Quise comenzar con esta frase porque he estado tratando de analizar por qué nos gusta tanto correr, y me refiero al gusto genuino por la actividad, no a la moda sólo por una foto en redes sociales.

¿Por qué, cuando es algo que exige una gran entrega de nuestra parte?, ¿por qué nos gusta si llegamos al grado de sacrificar muchas cosas, empezando por la comodidad en muchos sentidos?, ¿por qué cuidamos tanto que nada interfiera con nuestra hora para salir a correr?, ¿por qué aun cuando nos lesionamos de manera severa insistimos tanto en regresar a practicarlo a como dé lugar?

Hay muchos y variados motivos por los que las personas iniciamos y permanecemos en este deporte: bajar de peso, hacer amigos, seguir a alguien, combatir algún vicio, superar una pérdida, pertenecer a algún grupo, o simplemente por salud, pero -con el tiempo- los motivos para los que nos enamoramos de correr cambian.

Ya no se trata de un motivo u objetivo en específico, va más allá de buscar completar una distancia, hacer determinada carrera, "palomear" un entrenamiento o conseguir una medalla, es la percepción física y mental que se produce en nuestro interior, en cada zancada día a día, sentir el agradecimiento de estar vivo, de respirar e interactuar con el ambiente mientras avanzamos en los kilómetros.
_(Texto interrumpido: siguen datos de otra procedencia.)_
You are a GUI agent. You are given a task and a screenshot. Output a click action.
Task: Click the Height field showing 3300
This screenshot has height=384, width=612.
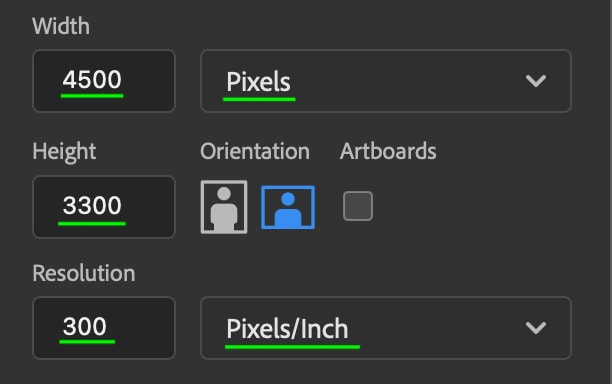(x=104, y=207)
Corriendo arreglamos nuestra mente cuando se encuentra ausente, cuando está saturada en un ir y venir de pensamientos sin sentido, a veces; miedos, dudas y complejos se disipan al ritmo de nuestro paso, correr nos desconecta de lo que no es esencial en el momento y nos conecta con nuestro espíritu de una forma pura y directa.

Existes tú para ti y realmente eres tú, no hay mascaras ni pretextos para que fluya esa comunicación sincera.
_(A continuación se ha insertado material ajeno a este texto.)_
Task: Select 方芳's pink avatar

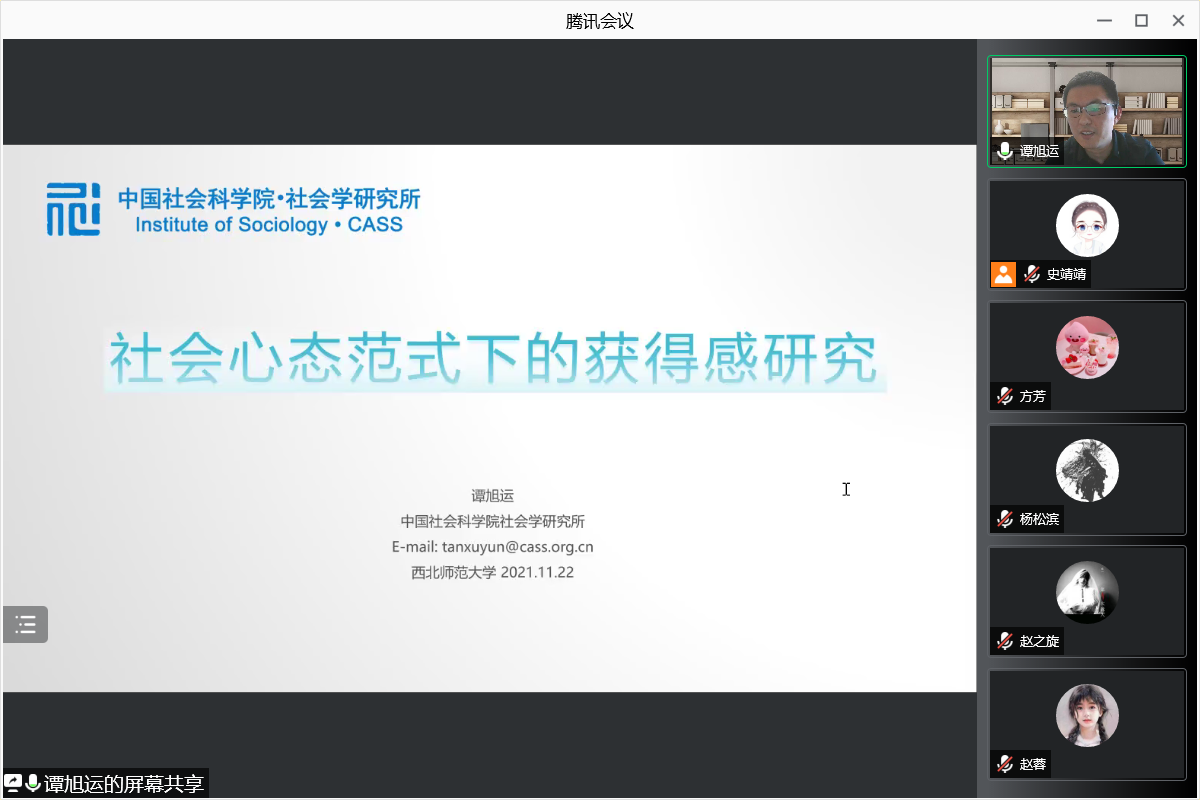Action: coord(1087,348)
Correr nos libera de eso de lo que sólo nosotros sabemos querer liberarnos, sentimientos quizá atrapados por años y que no encontraban la forma de salir de nuestro ser, poco a poco van quedando atrás en la ruta, permitiéndonos tomar el rumbo que queremos en nuestra vida, renovándonos y sanándonos, si hay algo qué sanar, poco a poco fluye de adentro hacia afuera.

A mí me gusta mucho correr porque, además de todo lo antes he descrito, siento que es una oportunidad de expresarme, de mejorar aquello que me inquieta o incomoda, los problemas que pueda tener por resolver tal vez serán los mismos antes o después de correr, pero la energía con la que los percibo es otra, como dicen por ahí: todo en esta vida tiene solución, menos la muerte, así que mientras esta no llegue, correr me permite vivir apreciando y agradeciendo cada momento vivido al máximo.